Nora was Joyce’s muse – he mined her life and memories for his stories – but he also used the stuff of his earlier years. It was May Murray’s rambling letters to him as a student in Paris – the letter writing style of many Irish mothers – that is evident in Molly Bloom’s soliloquy. Molly does not punctuate or draw a breath as she flits from one subject to the next, similar to Joyce’s mother’s letters. Molly says: ‘… I love flowers I’d love to have the whole place swimming in roses God of heaven there’s nothing like nature the wild mountains then the sea and the waves rushing then the beautiful country with fields of oats and wheat and all kinds of things and all the fine cattle going about that would do your heart good to see rivers and lakes and flowers all sorts of shapes and smells and colours springing up even out of the ditches primroses and violets nature it is as for them saying there’s no God I wouldn’t give a snap of my two fingers for all their learning why don’t they go and create something I often asked him …’
Bloomsday plays to the theatrical side of Irish people – it is not just a party but it is an all-day, dressing-up party. In Dalkey and in Sandymount and at other locations around the city, men and women put on Edwardian clothes and re-enact scenes from the book. At the Joyce Centre on North Great George’s Street, Bewley’s Café starts the day with a Bloomsday Breakfast of kidneys, not almost charred, one hopes, like Bloom’s much-anticipated kidney and not oozing ‘bloodgouts’ either, I’m sure. Sweny’s Pharmacy, on the other side of the Liffey, opens all day for performances and purchases of ‘sweet lemony’ soap, and ends with an evening of stew and singing.

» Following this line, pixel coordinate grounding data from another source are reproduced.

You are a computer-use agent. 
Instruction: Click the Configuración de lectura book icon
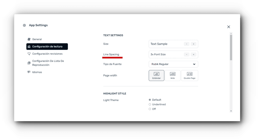29,47
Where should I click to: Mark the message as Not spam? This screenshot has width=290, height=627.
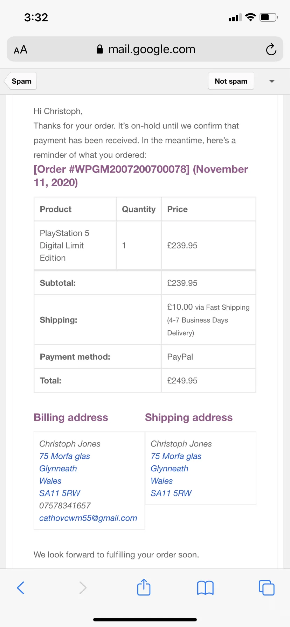tap(231, 81)
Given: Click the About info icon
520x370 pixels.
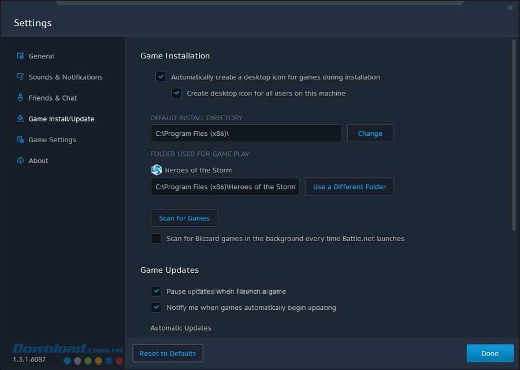Looking at the screenshot, I should (x=21, y=160).
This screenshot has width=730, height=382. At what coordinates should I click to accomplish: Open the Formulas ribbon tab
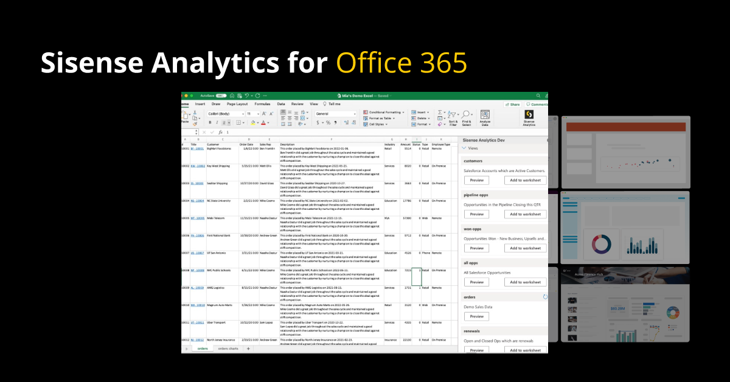262,104

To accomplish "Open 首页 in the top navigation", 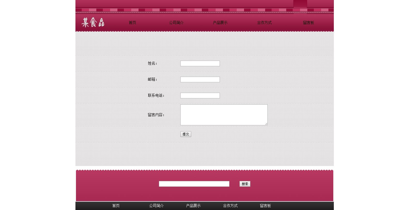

Traditionally in Galway, a crowd gathers at the house in Bowling Green where Nora Barnacle lived, to celebrate the woman who inspired the indomitable Ulysses character Molly Bloom. Nora only ever returned to her Galway home twice after leaving it and, both times, she left in a hurry. The cottage, now a museum called the Nora Barnacle House, was built in the 1800s, and is the smallest house in Bowling Green, with just two rooms and a tiny back yard. Drinks are served, passages from Ulysses are read and crowds troop through the tiny house to get a feel for Nora’s young life. Sadly in 2012 the museum did not open due to a lack of funding and it remains to be seen if it will open for the 2013 season.
This year the Irish Writers’ Centre in Dublin is hosting a unique Bloomsday event. Eighteen writers have been asked by the Centre to rewrite the eighteen episodes of Ulysses. The stories and poems are to take inspiration from the novel but must be set in present day Dublin. On the 14th of June, the eighteen of us will gather at the Centre to read our episodes from this Telmetale Bloomnibus to celebrate Ulysses and Joyce. My episode? The bawdy, beautiful Penelope, of course, and a 21st century Molly Bloom. Joyce referred to the Penelope section as his ‘most secret conception’ as he was writing it; and he left the last word of the book to Penelope/Molly – a simple, positive ‘Yes’.
Dubliners, like myself, are both uplifted and comforted by the humour and language of Ulysses: it is our humour and our language. The Irish are a nation who likes to celebrate and it is fitting that Ulysses has a day to call its own, though it is now known as the Bloomsday Festival and lasts a week. Bloomsday encompasses not just the city the novel is played out in but Galway city too, a place to which Joyce, naturally, owed such a debt. Long may both cities memorialise James Joyce and the women who inspired and made him, May Murray and Nora Barnacle.